(Beginning of ENTRIES SHOWN)

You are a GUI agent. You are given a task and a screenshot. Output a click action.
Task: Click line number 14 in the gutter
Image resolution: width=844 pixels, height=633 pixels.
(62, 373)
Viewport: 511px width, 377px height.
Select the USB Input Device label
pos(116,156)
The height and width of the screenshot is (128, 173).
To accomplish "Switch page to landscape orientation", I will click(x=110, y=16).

(End of ENTRIES SHOWN)
(Beginning of ENTRIES SHOWN)

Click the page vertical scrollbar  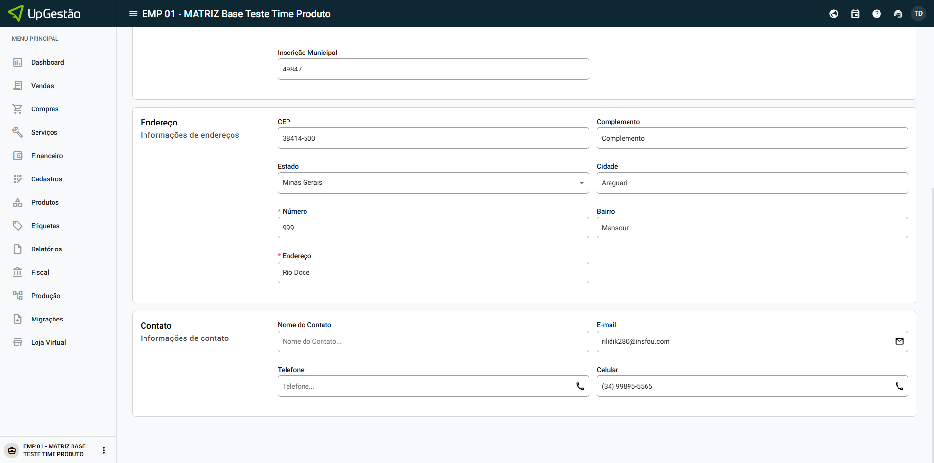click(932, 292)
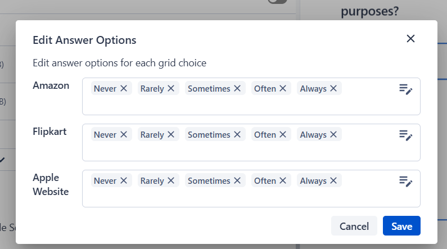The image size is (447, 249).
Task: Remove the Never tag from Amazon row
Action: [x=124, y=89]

(End of ENTRIES SHOWN)
(Beginning of ENTRIES SHOWN)

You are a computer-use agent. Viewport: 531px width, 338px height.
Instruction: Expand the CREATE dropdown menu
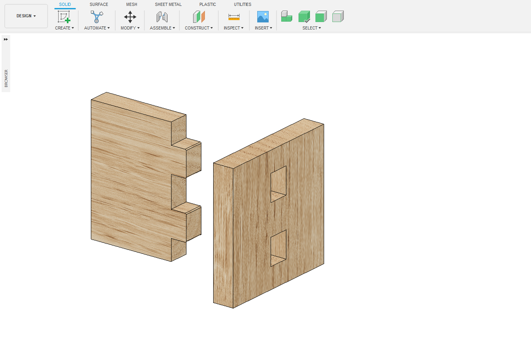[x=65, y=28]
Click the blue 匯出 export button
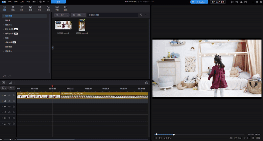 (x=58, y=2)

(End of ENTRIES SHOWN)

**TASK DESCRIPTION:** Lines in the records above that carry the word "agent" are to be located and copied.

**EXPECTED ANSWER:**
You are a GUI agent. You are given a task and a screenshot. Output a click action.
You are a computer-use agent. Viewport: 531px width, 338px height.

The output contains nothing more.